Given task:
Rescale the entries from the line with "Task: Click the Asset box icon in Assets card" up to and including the last line of the entries: rewrite only those lines in full, multiply each answer coordinate by 2.2 and round it to a whole number (halves up), and leave every other number unchanged. Omit the pictures from your output.

◇ ◇ ◇ ◇ ◇

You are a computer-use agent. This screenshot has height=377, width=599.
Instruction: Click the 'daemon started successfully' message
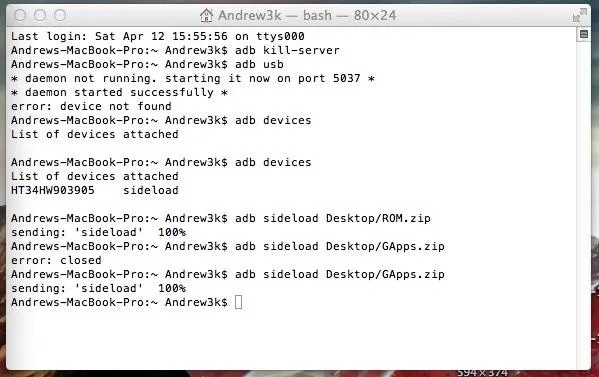(x=119, y=92)
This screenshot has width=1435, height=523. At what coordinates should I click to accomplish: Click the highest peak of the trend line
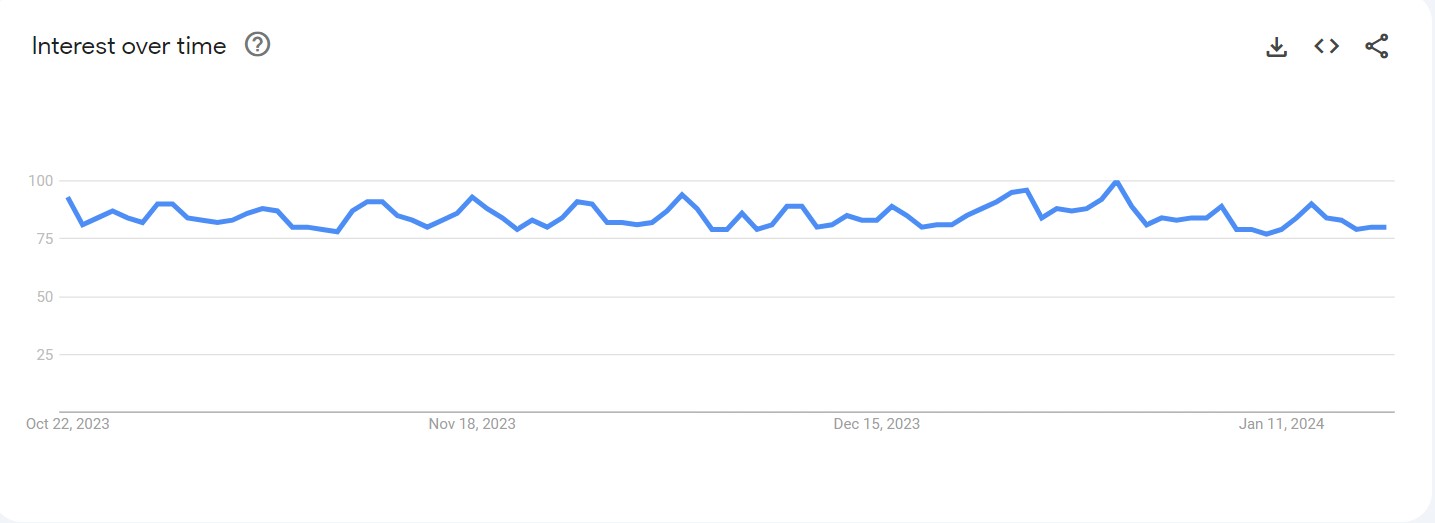point(1116,182)
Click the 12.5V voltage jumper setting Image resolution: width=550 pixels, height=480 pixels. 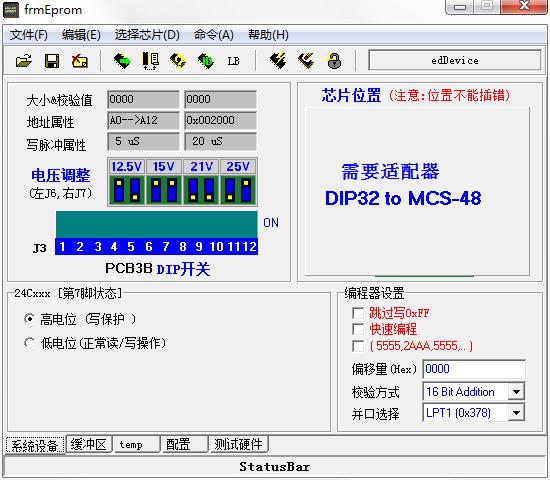tap(126, 182)
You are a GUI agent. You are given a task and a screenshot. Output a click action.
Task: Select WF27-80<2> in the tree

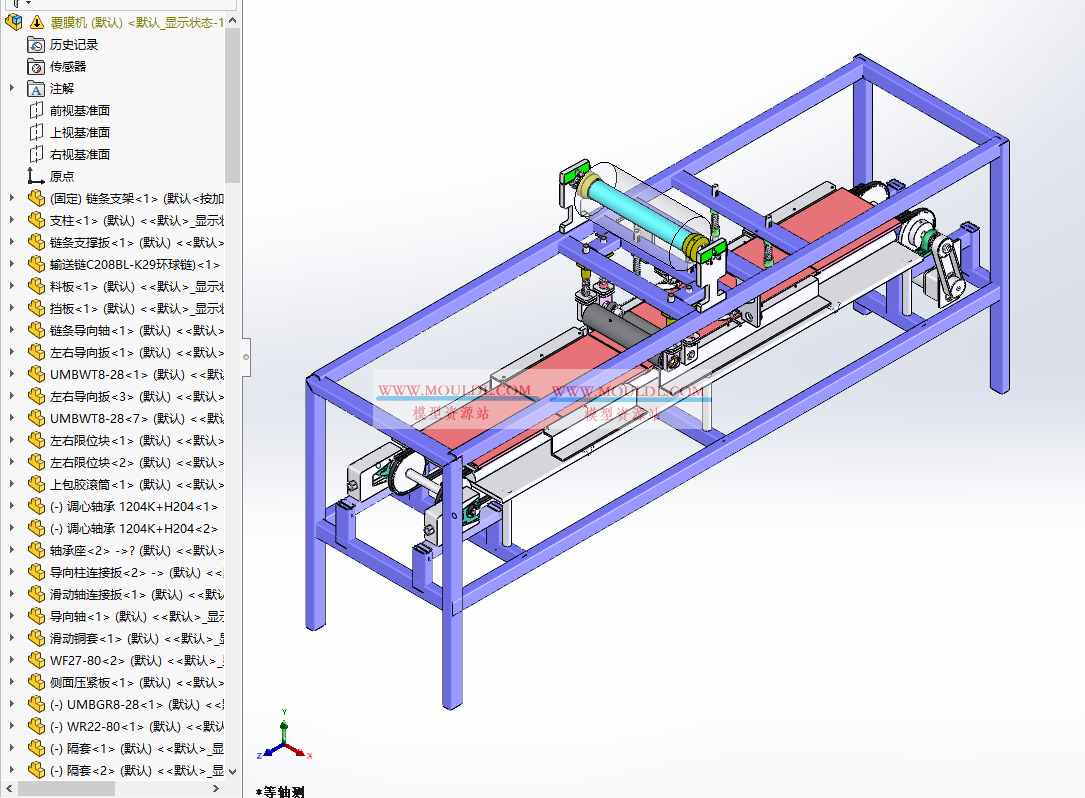tap(88, 660)
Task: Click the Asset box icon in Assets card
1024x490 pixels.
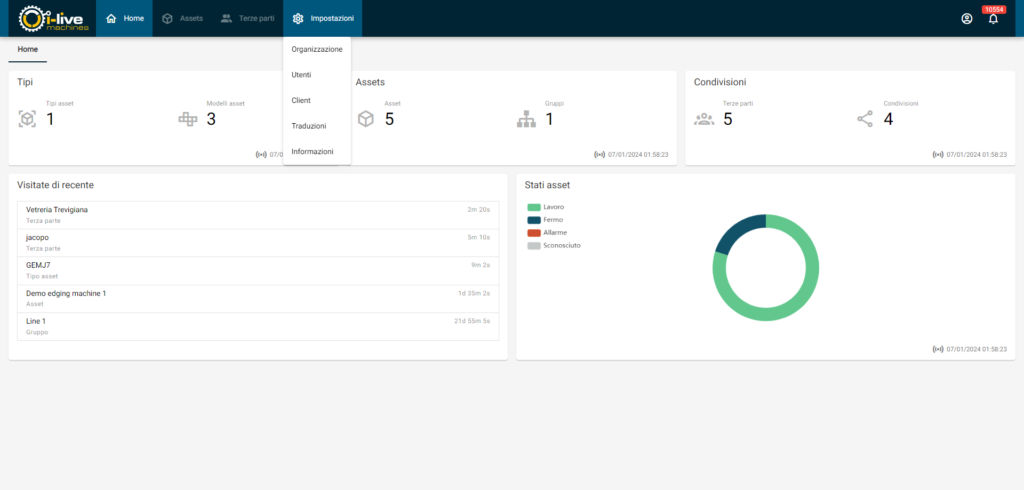Action: coord(366,119)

◇ ◇ ◇ ◇ ◇

Written response:
Task: Click the Asset box icon in Assets card
1024x490 pixels.
Action: coord(805,262)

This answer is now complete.